[Start of Attachment]

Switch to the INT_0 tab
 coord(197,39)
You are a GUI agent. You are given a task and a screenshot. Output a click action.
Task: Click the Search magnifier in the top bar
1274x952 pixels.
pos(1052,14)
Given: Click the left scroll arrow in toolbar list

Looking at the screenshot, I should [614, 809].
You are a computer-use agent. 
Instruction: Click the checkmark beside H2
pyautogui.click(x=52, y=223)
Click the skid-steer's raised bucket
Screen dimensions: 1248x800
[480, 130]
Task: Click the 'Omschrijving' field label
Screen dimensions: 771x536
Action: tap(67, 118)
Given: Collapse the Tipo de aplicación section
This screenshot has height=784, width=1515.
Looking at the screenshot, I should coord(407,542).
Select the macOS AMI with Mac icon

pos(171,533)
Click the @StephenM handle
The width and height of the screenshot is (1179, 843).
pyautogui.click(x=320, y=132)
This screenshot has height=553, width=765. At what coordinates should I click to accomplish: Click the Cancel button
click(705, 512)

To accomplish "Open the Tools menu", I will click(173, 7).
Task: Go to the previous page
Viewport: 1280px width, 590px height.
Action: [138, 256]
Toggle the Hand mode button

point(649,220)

[End of Attachment]

**Exercise prompt:** Starting at the line that holds "Given: Click the", retype each line exactly through the end of the entries, both ends included.

**Result of the task:**
Given: Click the left scroll arrow in toolbar list

Looking at the screenshot, I should [614, 809].
You are a computer-use agent. 
Instruction: Click the checkmark beside H2
pyautogui.click(x=52, y=223)
Click the skid-steer's raised bucket
Screen dimensions: 1248x800
[480, 130]
Task: Click the 'Omschrijving' field label
Screen dimensions: 771x536
Action: tap(67, 118)
Given: Collapse the Tipo de aplicación section
This screenshot has height=784, width=1515.
Looking at the screenshot, I should coord(407,542).
Select the macOS AMI with Mac icon

pos(171,533)
Click the @StephenM handle
The width and height of the screenshot is (1179, 843).
pyautogui.click(x=320, y=132)
This screenshot has height=553, width=765. At what coordinates should I click to accomplish: Click the Cancel button
click(705, 512)

To accomplish "Open the Tools menu", I will click(173, 7).
Task: Go to the previous page
Viewport: 1280px width, 590px height.
Action: [138, 256]
Toggle the Hand mode button

point(649,220)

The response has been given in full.